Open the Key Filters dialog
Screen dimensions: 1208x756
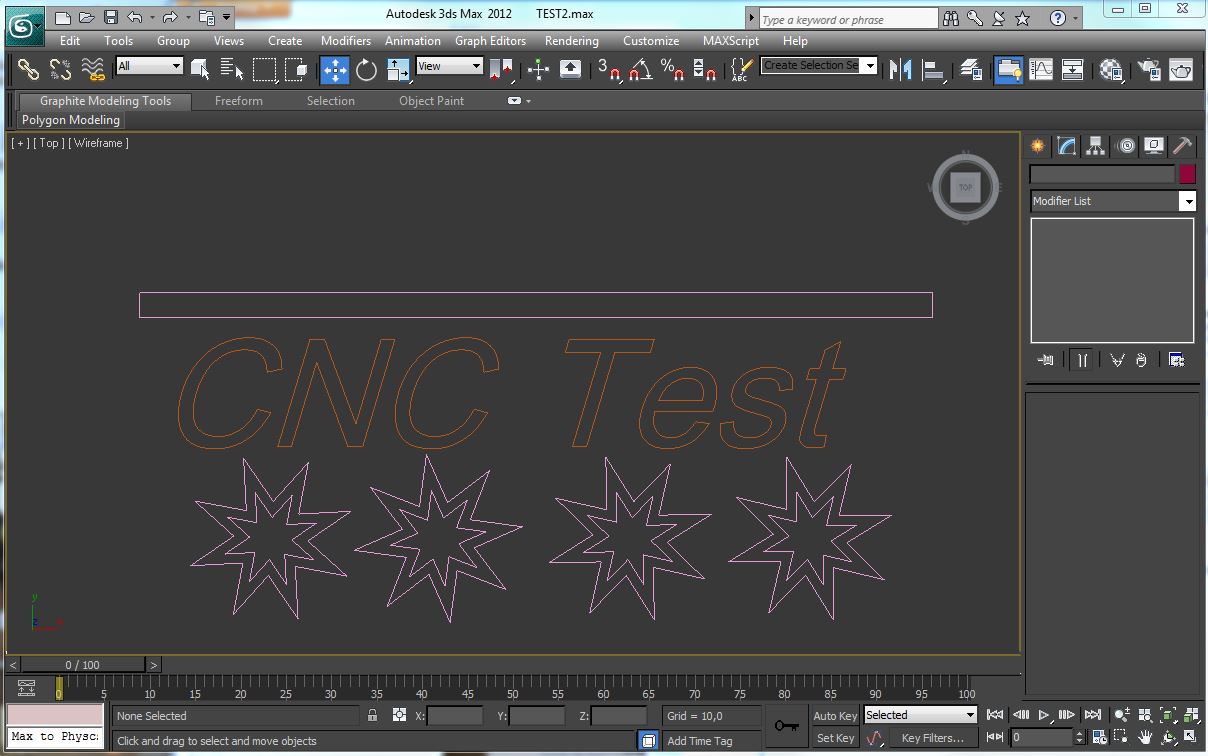click(x=932, y=738)
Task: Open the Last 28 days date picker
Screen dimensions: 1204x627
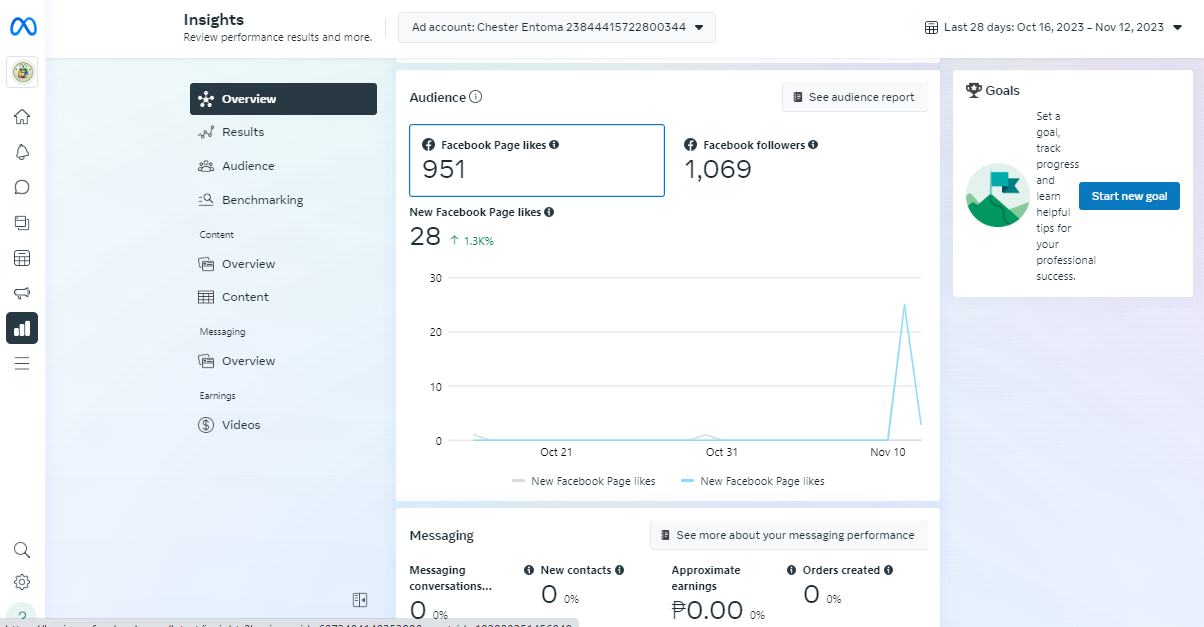Action: (1054, 27)
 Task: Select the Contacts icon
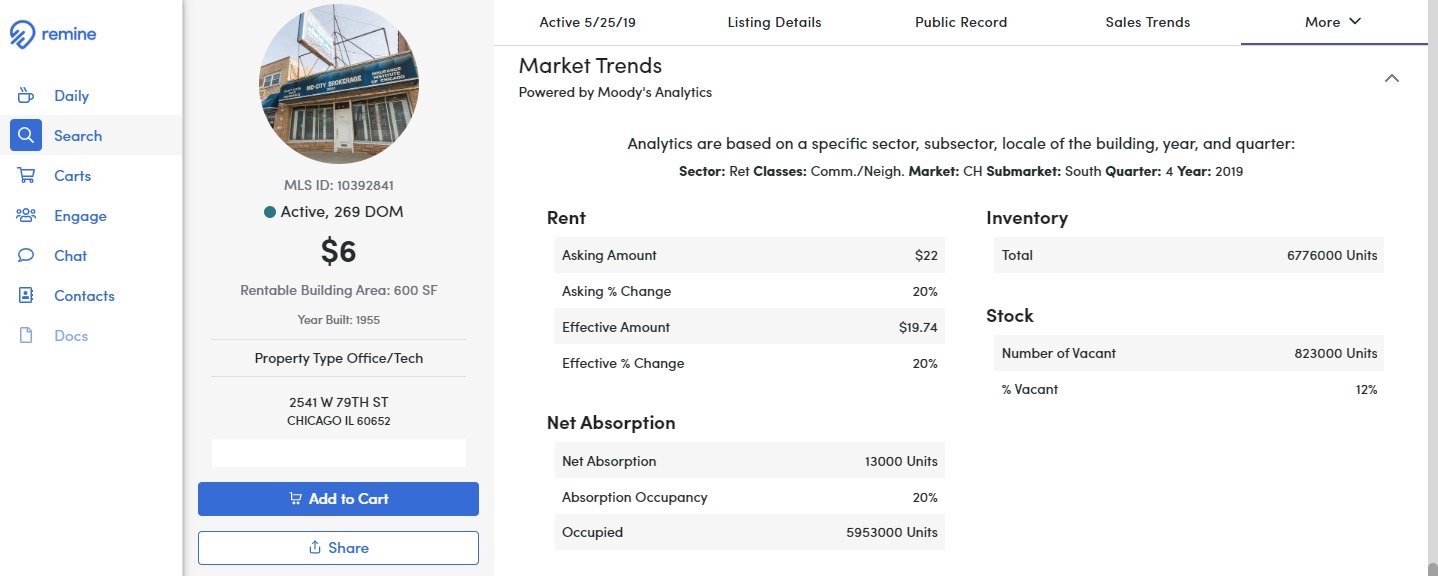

What this task involves
Retype every entry exactly as written. Leave the pictures out.

The answer
Open the Key Filters dialog
Screen dimensions: 1208x756
click(x=932, y=738)
Task: Open the Last 28 days date picker
Screen dimensions: 1204x627
Action: (1054, 27)
 Task: Select the Contacts icon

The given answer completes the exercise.